*What to do*
Please transcribe exactly, and only, the lines of the data below between the line holding "This screenshot has width=1128, height=980." and the line holding "Select the 磁盘占用 disk usage icon", inclusive.

*Entries provided*
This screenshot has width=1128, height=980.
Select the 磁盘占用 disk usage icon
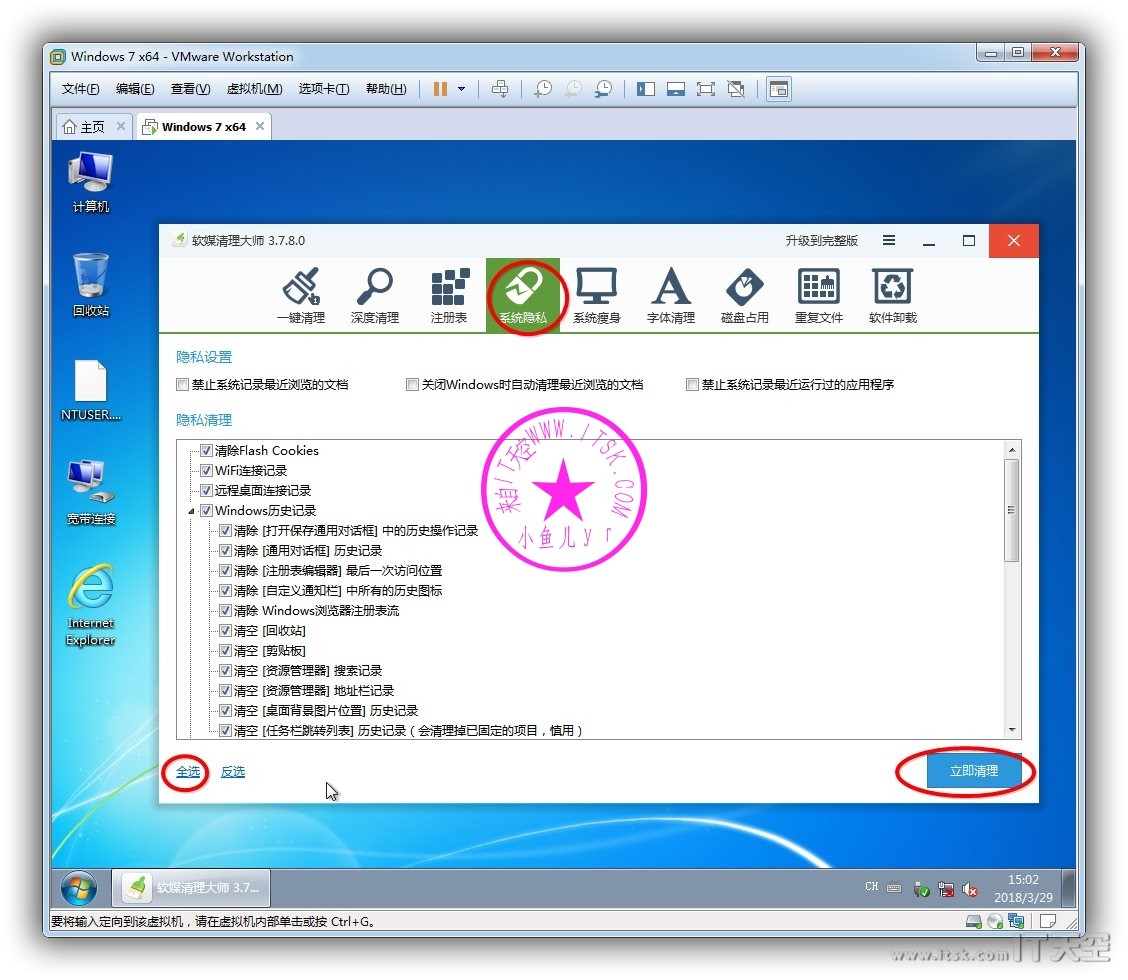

* * *

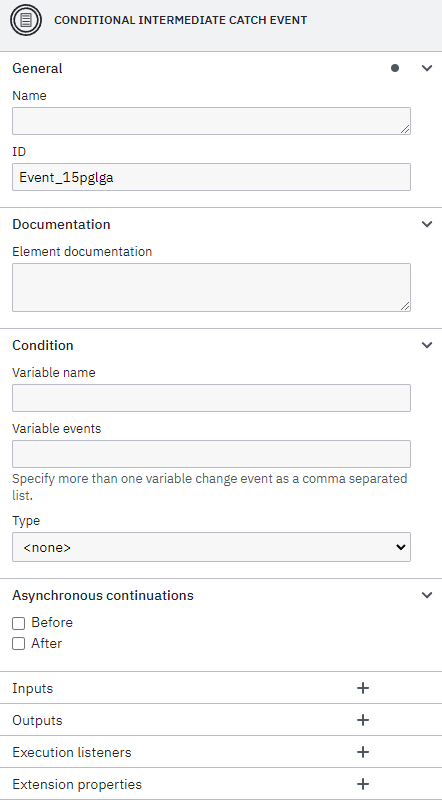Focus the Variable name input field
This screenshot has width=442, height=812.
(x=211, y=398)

---

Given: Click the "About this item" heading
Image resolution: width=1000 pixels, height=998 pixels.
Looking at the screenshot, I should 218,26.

*The completed task*
This screenshot has width=1128, height=980.
Select the 磁盘占用 disk usage icon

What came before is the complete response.